### Material for this exercise
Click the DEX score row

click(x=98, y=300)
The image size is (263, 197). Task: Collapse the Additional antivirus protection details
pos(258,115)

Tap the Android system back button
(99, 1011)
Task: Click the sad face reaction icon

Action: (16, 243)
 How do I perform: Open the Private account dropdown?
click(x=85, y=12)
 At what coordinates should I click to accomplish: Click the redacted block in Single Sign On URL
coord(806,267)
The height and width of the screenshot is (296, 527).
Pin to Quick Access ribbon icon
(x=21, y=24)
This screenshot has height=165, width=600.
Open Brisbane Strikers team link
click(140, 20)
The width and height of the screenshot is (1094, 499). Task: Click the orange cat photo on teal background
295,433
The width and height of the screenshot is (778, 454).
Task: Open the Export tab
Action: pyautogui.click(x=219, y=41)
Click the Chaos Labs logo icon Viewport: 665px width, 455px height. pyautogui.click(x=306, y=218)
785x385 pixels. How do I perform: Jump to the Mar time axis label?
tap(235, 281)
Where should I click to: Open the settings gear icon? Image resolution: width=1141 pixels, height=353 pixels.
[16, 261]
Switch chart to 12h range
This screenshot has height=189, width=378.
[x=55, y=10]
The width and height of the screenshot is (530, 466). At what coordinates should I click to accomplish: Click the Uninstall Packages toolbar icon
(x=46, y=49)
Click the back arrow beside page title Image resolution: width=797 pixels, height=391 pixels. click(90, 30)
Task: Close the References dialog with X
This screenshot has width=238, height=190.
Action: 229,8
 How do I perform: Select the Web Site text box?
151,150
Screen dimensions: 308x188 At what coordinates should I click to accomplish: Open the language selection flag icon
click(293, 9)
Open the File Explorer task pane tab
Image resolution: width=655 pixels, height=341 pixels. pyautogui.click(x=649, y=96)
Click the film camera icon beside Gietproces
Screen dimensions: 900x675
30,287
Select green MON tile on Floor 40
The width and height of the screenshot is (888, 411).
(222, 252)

### Work instruction
An exact copy of every record is required.

### Expected output
Click the DEX score row

click(x=98, y=300)
The image size is (263, 197). Task: Collapse the Additional antivirus protection details
pos(258,115)

Tap the Android system back button
(99, 1011)
Task: Click the sad face reaction icon

Action: (16, 243)
 How do I perform: Open the Private account dropdown?
click(x=85, y=12)
 At what coordinates should I click to accomplish: Click the redacted block in Single Sign On URL
coord(806,267)
The height and width of the screenshot is (296, 527).
Pin to Quick Access ribbon icon
(x=21, y=24)
This screenshot has height=165, width=600.
Open Brisbane Strikers team link
click(140, 20)
The width and height of the screenshot is (1094, 499). Task: Click the orange cat photo on teal background
295,433
The width and height of the screenshot is (778, 454).
Task: Open the Export tab
Action: pyautogui.click(x=219, y=41)
Click the Chaos Labs logo icon Viewport: 665px width, 455px height. pyautogui.click(x=306, y=218)
785x385 pixels. How do I perform: Jump to the Mar time axis label?
tap(235, 281)
Where should I click to: Open the settings gear icon? Image resolution: width=1141 pixels, height=353 pixels.
[16, 261]
Switch chart to 12h range
This screenshot has height=189, width=378.
[x=55, y=10]
The width and height of the screenshot is (530, 466). At what coordinates should I click to accomplish: Click the Uninstall Packages toolbar icon
(x=46, y=49)
Click the back arrow beside page title Image resolution: width=797 pixels, height=391 pixels. click(90, 30)
Task: Close the References dialog with X
This screenshot has width=238, height=190.
Action: 229,8
 How do I perform: Select the Web Site text box?
151,150
Screen dimensions: 308x188 At what coordinates should I click to accomplish: Open the language selection flag icon
click(293, 9)
Open the File Explorer task pane tab
Image resolution: width=655 pixels, height=341 pixels. pyautogui.click(x=649, y=96)
Click the film camera icon beside Gietproces
Screen dimensions: 900x675
30,287
Select green MON tile on Floor 40
The width and height of the screenshot is (888, 411).
(222, 252)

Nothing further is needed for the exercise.